Executives Prioritize AI Inventory, Governance to Avoid Failure

Serge Bulaev

Serge Bulaev

Executives may be focusing more on AI inventory and governance to prevent project failures. Interviews suggest that leaders now discuss the quality of training data first and follow steps like mapping use cases to business goals, assigning clear ownership, and keeping a register of all AI systems. Common governance frameworks mentioned are the NIST AI Risk Management Framework and ISO-IEC 42001:2023. Many failures appear to come from poor data, unclear ownership, or pilot projects that never scale. There may also be resistance from some managers, suggesting that responsible AI training for staff could be important.

Executives Prioritize AI Inventory, Governance to Avoid Failure

To avoid high-profile AI project failures, executives are prioritizing a robust AI inventory and governance framework as a foundational first step. Interviews with C-suite leaders reveal a strategic shift away from focusing on algorithms and toward data quality, reflecting expert guidance that urges firms to "start with visibility" through an end-to-end AI inventory (Atlan).

Why are an AI inventory and governance the first two actions executives must take?

Because you cannot govern what you cannot see and you cannot scale what you cannot govern. Industry sources show that enterprises which skip the inventory step experience significantly higher project failure rates. A living inventory reveals shadow AI and enables executives to apply correct, risk-tiered controls from recognized frameworks like the NIST AI RMF or ISO/IEC 42001:2023. This approach anchors projects in clear business objectives, reducing "AI for AI's sake" experiments (Databricks).

A comprehensive AI inventory provides total visibility into all models, data sources, and vendors, including those hidden in SaaS tools. A corresponding governance framework then applies risk-based policies and controls, ensuring that AI development is secure, compliant, and aligned with business goals from the start.

What does a practical AI governance framework look like?

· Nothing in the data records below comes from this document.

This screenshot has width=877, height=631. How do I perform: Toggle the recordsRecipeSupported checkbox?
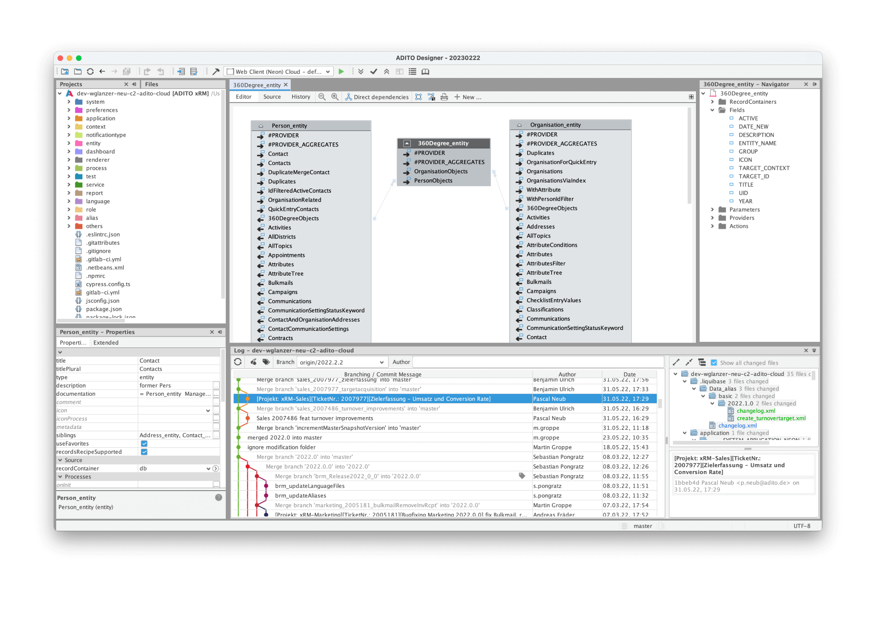coord(144,452)
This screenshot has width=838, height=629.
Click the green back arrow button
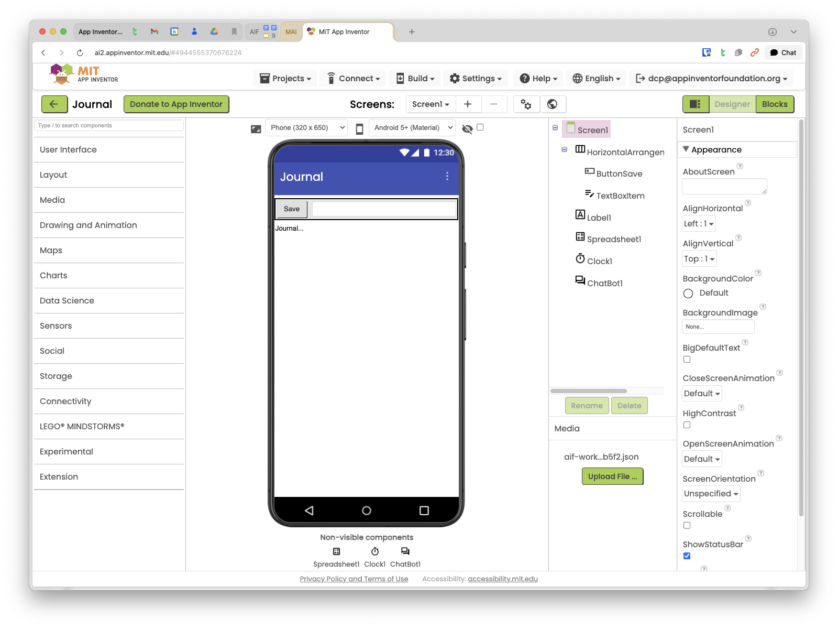54,104
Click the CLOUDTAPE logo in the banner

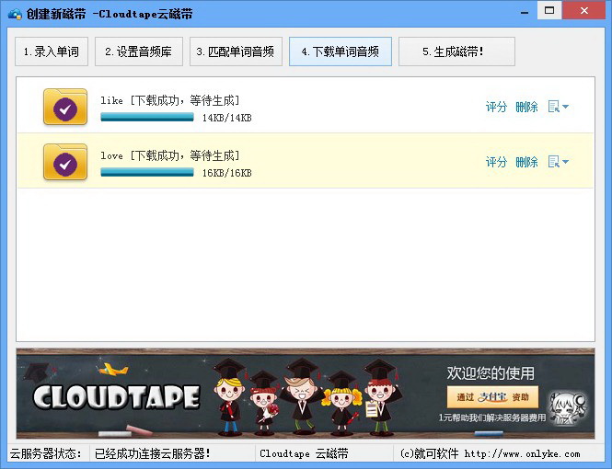[116, 397]
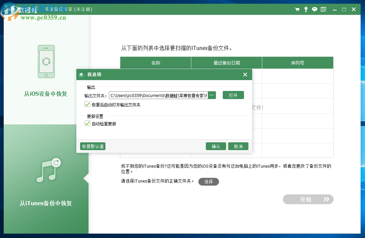The height and width of the screenshot is (238, 365).
Task: Click the music note icon for iTunes recovery
Action: [x=47, y=169]
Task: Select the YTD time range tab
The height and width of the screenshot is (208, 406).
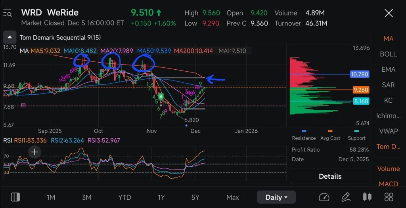Action: [x=124, y=197]
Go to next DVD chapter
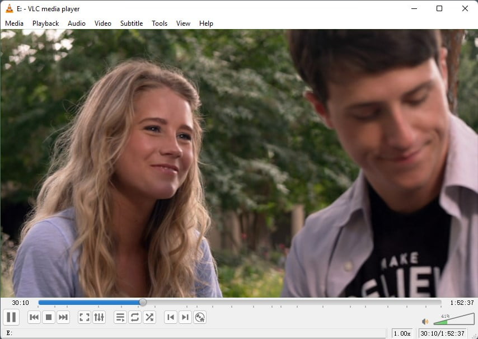The height and width of the screenshot is (339, 478). point(185,317)
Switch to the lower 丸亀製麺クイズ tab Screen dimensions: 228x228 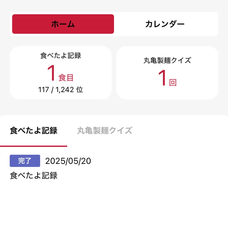point(104,131)
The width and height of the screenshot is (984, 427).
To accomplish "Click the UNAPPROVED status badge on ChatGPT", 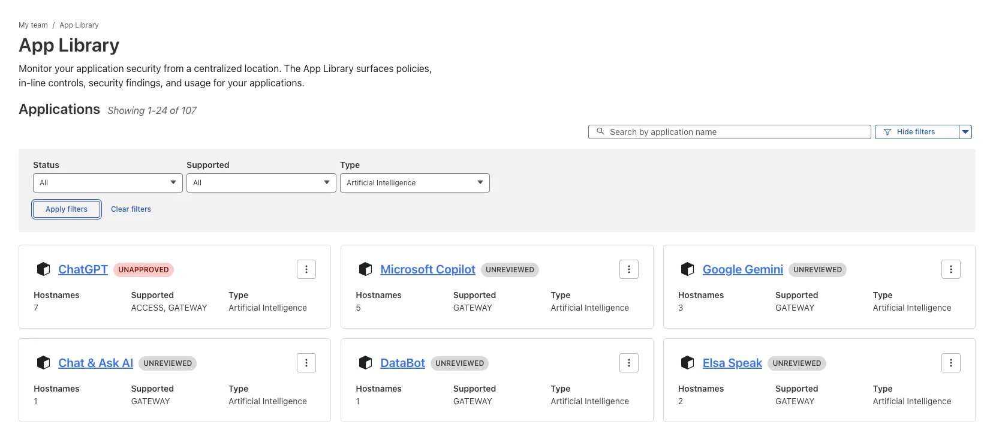I will [143, 270].
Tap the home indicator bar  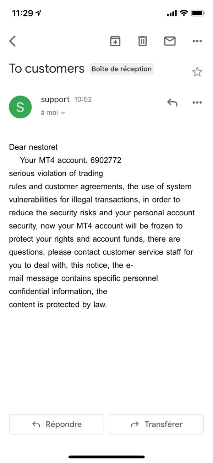point(107,457)
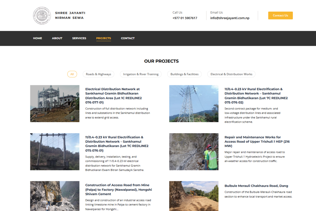Filter by Irrigation & River Training
This screenshot has width=316, height=211.
[141, 74]
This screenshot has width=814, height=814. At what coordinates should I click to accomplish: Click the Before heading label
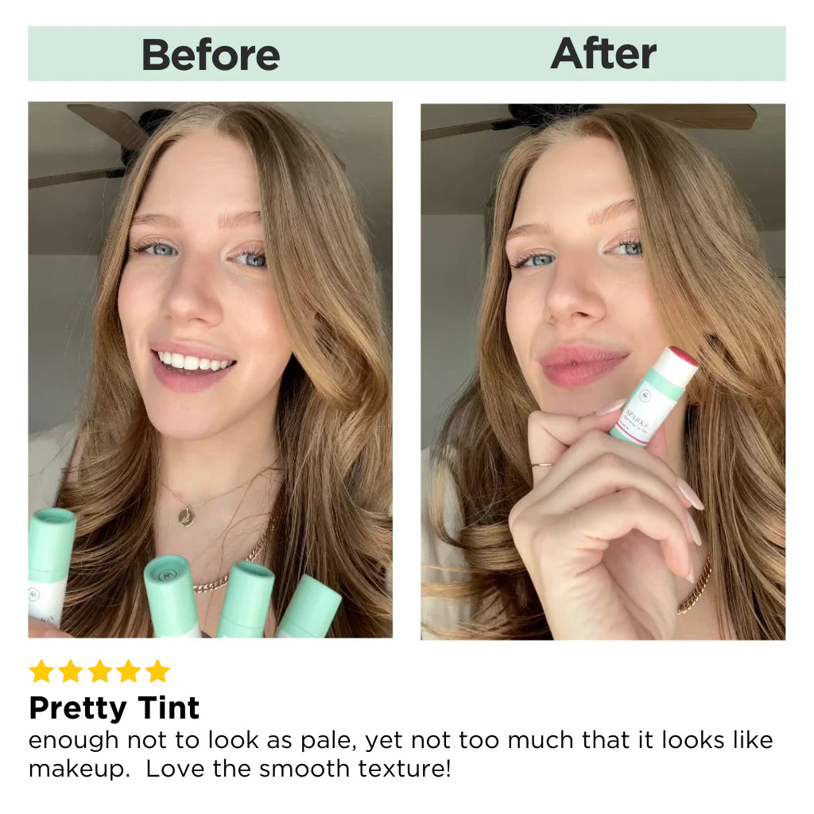pos(210,55)
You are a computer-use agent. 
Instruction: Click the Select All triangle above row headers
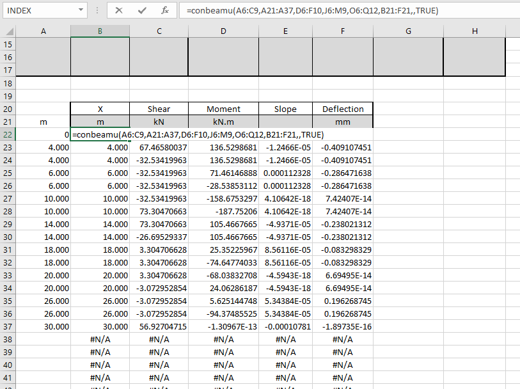point(9,30)
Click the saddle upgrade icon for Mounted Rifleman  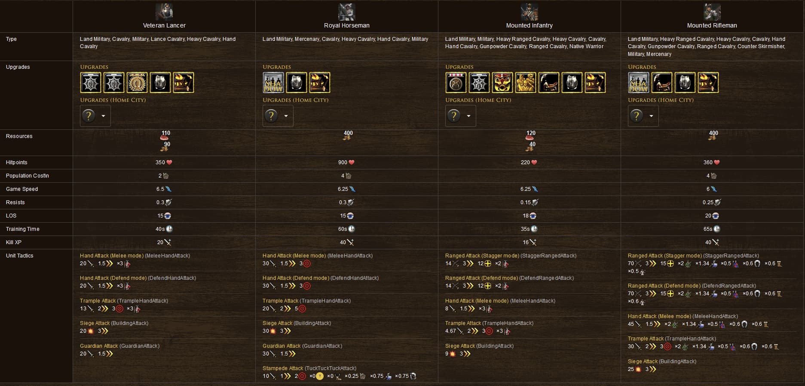(662, 83)
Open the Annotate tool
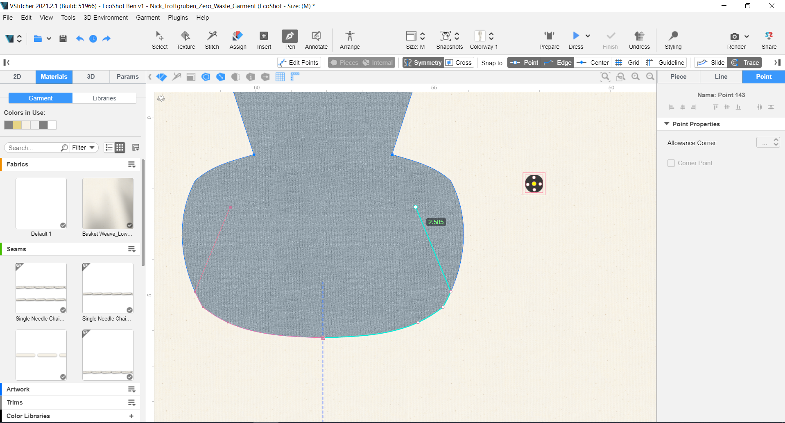 tap(316, 40)
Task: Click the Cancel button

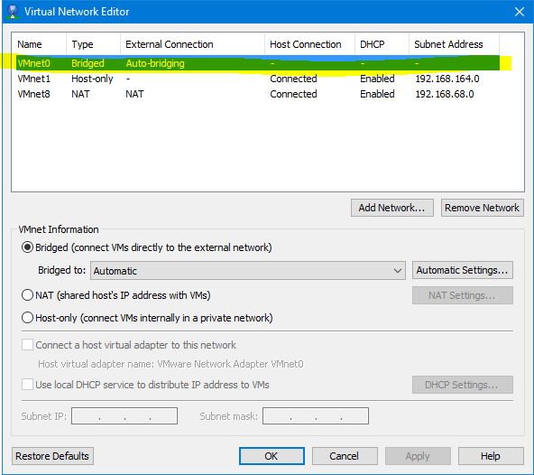Action: pyautogui.click(x=345, y=456)
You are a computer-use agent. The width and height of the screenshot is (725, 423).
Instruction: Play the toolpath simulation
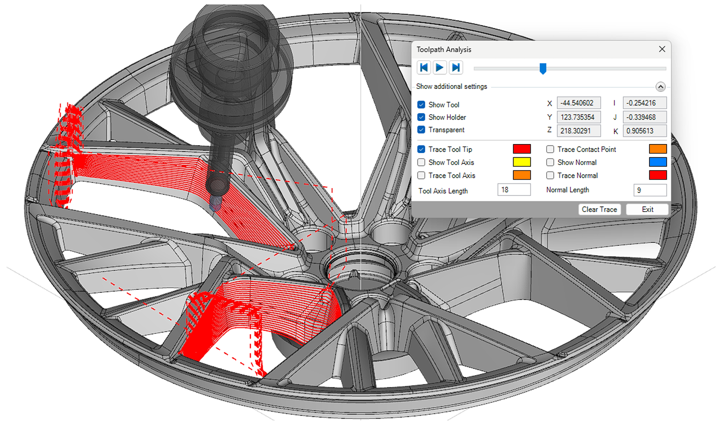click(440, 68)
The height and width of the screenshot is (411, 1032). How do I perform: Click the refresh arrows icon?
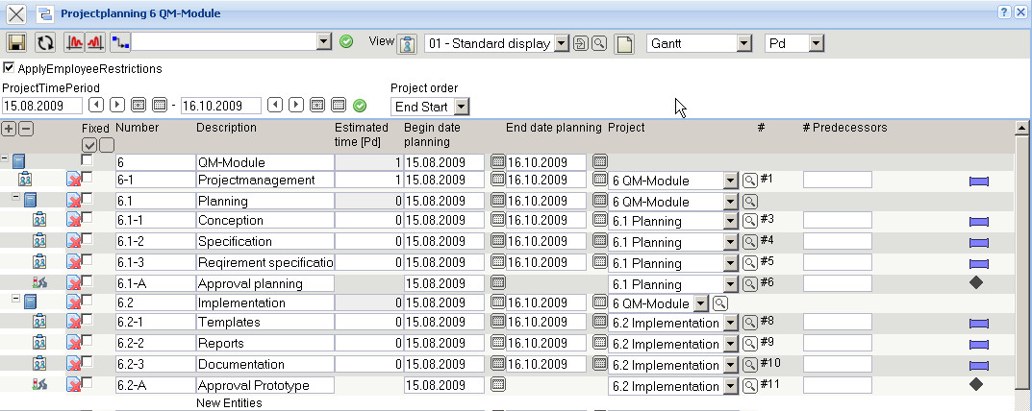click(45, 42)
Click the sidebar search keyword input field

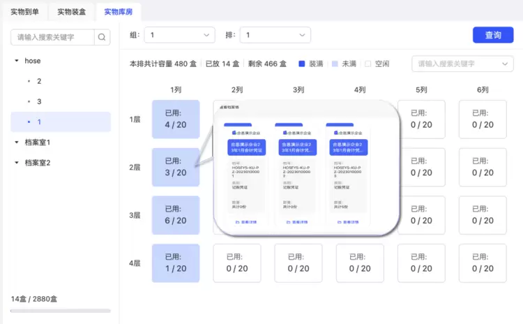click(53, 38)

A repeatable, six-layer model provides a clear structure for enterprise AI governance:

Layer Executive Action
Strategy Tie every AI use case to a specific P&L metric.
Ownership Name one executive sponsor and a cross-functional governance committee.
Inventory Maintain a living register of all models, vendors, and data pipelines.
Risk Tiering Classify each system by risk level (e.g., low, medium, high) and apply matching controls.
Controls Mandate policies, documentation, bias testing, and security reviews before go-live.
Monitoring Track model drift, incidents, and business KPIs; report results to the board quarterly.

Operationalizing this framework within existing procurement and engineering workflows, rather than as a post-deployment check, is a critical shift for success.

Which common failure points does governance prevent?

Proactive AI governance directly addresses the most common reasons for project failure:

  1. Legacy-System Integration: Prevents delivery delays and ballooning costs by ensuring compatibility upfront.
  2. Poor Data Quality: Mitigates the leading cause of AI failure by enforcing data standards and lineage.
  3. Governance/Compliance Gaps: Protects the company from regulatory penalties and reputational damage.
  4. Unclear Ownership: Eliminates stalls in decision-making and issue resolution by assigning accountability.
  5. Pilot Sprawl: Curbs low-ROI experiments that never scale by tying projects to clear business value.
  6. Change-Management Neglect: Builds trust to counter employee resistance. This highlights that responsible AI training for staff is as critical as the technology itself.

What immediate checklist should every executive run before approving a new AI initiative?

Before funding the next AI project, use this checklist to ensure a foundation for success:

  • [ ] Approve an AI policy that defines acceptable and prohibited use cases.
  • [ ] Assign named accountable owners with decision rights for each system.
  • [ ] Build or update the living AI inventory, including both internal builds and third-party vendors.
  • [ ] Classify every use case by risk impact and apply matching controls.
  • [ ] Require model cards, audit trails, and evidence collection for all high-risk systems.
  • [ ] Establish board-level metrics, such as percentage of systems inventoried and incident-resolution time.
  • [ ] Schedule quarterly governance reviews based on the NIST "Govern-Map-Measure-Manage" cycle.

Running this checklist before funding a pilot often proves that governance is cheaper than rework.